Com o passar dos anos, Turquinho adquiriu os hábitos e o linguajar típicos dos moradores, passando a usar expressões como "Oxente Brimo", "Sartei de Banda Tchê", "Arranquei Pena Brimo", tornou-se torcedor do Corinthians e apreciador de uma cachacinha, transformando-se no mais brasileiro dos turcos que apareceram na região.

Nos dias chuvosos, com as estradas intransitáveis, Turquinho matava o tempo em algum boteco contando casos pitorescos; principalmente de um picareta de terras conhecido por João do Rolo, um baiano metido a galã e conquistador que passou a assediar Adelaide, mulher do comerciante Tião Gaúcho. 

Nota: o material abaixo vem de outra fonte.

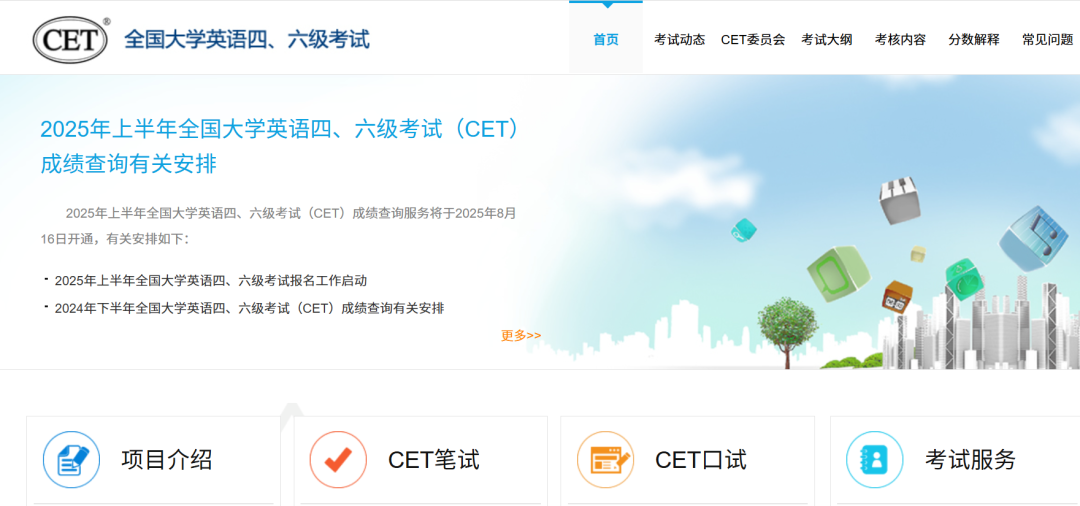Open 2024年下半年成绩查询有关安排 news link

249,308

Bastava o gauchaço sair com seu jeep 51 para fazer compras em Apucarana, quando ficava ausente por um ou dois dias, que, de imediato, João do Rolo se aproximava de Adelaide com seus galanteios. Como boa comerciante, Adelaide levava na esportiva, mas, foi se cansando do assédio e decidiu deixar o marido a par da situação. Juntos, tramaram um castigo para o picareta assanhado.

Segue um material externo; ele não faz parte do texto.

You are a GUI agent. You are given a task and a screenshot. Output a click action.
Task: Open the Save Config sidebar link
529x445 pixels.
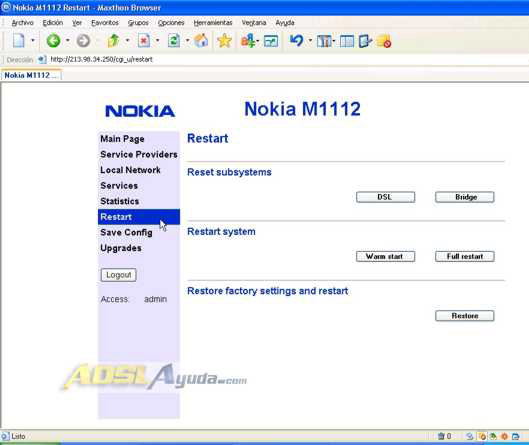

Ao ver Tião saindo para mais uma viagem, o garboso galã correu até a venda e começou a enaltecer os encantos de Adelaide. Desta vez ficou surpreso e radiante de felicidade, quando a pretendida concordou em recebê-lo em casa, após o fechamento do estabelecimento às 21 horas. No horário combinado, a porta estava entreaberta, a luz de vela dava um toque de sensualidade e um clima de pecado. Adelaide, com uma garrafa de vinho e de dois copos, sorriu para João e começaram a conversar.

Passados menos de cinco minutos, ouve-se o jeep de Tião adentrando a garagem. Desespero total; o galã não sabia o que fazer, pela frente não poderia sair, pelos fundos não havia saída. Atende então a sugestão de Adelaide, pula a janela e corre para a privada do quintal, cujo assoalho havia sido retirado, e mergulha na fossa.

A trama dera certo. Com todas as lâmpadas acesas, a polícia é chamada, João do Rolo gritando por socorro, curiosos se aglomeraram, os familiares de João chegaram envergonhados e ajudaram os policiais a tirá-lo do vexame. 

Turquinho garante que o picareta foi de mala e cuia para o Mato Grosso, levando o cheiro insuportável da amarga aventura.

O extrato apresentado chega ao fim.